Archive for August, 2011

A travelling musician, a saxaphonist, on a temporary trip to the States from his home country Australia, had this to say in his blog about an aspect of the local music scene (“the secret jam”) in Portland, Oregon:

It’s not a secret as such, people know it exists, but players who attend the secret jam only invite others they know can cut it. It’s not held in a music venue, any sort of venue, rather an old shed hidden behind a giant hardware store. There is no audience, just players, the invited few.

You’d think I’d be honoured to be invited. I am. One of the few white boys I’m sure. I won’t go. I can’t see the point in playing music without an audience, no matter how good the music. It is spilling the seed upon the ground. Vibrating air only becomes music when it is received by a human ear. The relationship between player and listener, the shared love, is the reason to play, playing to hear ourselves is masturbation, I can do that alone.

There is nothing created, no new life without the audience.


It’s philosophical, but after a couple experiences in the local music industry in Oregon I have an inkling what he’s talking about. Such a jam can turn into a musical ‘showdown’ with the players trying to dominate the song, drowning out each other, rather than genuinely trying to “make music”. It’s surprising what such a waste of talent these events turn out to be. A cacophany of egos.

But the musical rivalry and oneupsmanship goes much deeper into the industry. Those who control what an audience hears, in effect control who rises to the top. In other words, popularity is not determined by the preference of the ears which listen, so much as the music which is presented to the ears. We are conditioned to like what we hear, because it’s the only music placed before us. A lot of good musician’s talent is bypassed by the mainstream, because those who present the media only funnel their favorite performers to the top, regardless of the true talent others possess.
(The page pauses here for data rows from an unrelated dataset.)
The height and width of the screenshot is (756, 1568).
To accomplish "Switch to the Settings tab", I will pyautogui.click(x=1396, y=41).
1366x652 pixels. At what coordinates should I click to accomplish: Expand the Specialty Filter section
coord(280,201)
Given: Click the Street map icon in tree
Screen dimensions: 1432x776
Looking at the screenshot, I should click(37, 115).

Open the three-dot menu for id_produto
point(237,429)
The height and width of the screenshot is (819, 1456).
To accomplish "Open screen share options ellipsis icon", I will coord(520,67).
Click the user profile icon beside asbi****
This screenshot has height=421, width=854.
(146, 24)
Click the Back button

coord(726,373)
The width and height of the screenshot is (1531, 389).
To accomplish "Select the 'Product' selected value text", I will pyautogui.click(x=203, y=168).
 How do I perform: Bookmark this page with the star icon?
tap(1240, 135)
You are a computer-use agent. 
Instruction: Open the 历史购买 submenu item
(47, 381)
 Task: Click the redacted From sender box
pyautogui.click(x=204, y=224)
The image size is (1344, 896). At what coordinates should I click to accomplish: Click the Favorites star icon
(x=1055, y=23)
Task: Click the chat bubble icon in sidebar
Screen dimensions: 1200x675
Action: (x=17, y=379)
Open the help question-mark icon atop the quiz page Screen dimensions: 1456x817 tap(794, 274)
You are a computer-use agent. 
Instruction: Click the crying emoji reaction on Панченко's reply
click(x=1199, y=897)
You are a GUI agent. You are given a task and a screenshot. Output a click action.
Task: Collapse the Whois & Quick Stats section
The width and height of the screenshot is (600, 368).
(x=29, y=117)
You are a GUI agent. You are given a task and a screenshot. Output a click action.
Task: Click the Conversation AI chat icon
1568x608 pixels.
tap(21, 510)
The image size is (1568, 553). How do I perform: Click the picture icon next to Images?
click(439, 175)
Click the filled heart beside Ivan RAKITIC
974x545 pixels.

The musician must make his choice whether he plays at the top of his skill level for the music, the audience, himself and his soul, or whether he will let the industry place him in an artificial setting of predominance in fake ratings. It’s a sad state of affairs — blues without soul. But you see it all the time. The music industry is controlled by those who control access to airtime – and our ears.

This is why some of the finest music you may hear this summer is being played in the streets, not on the radio.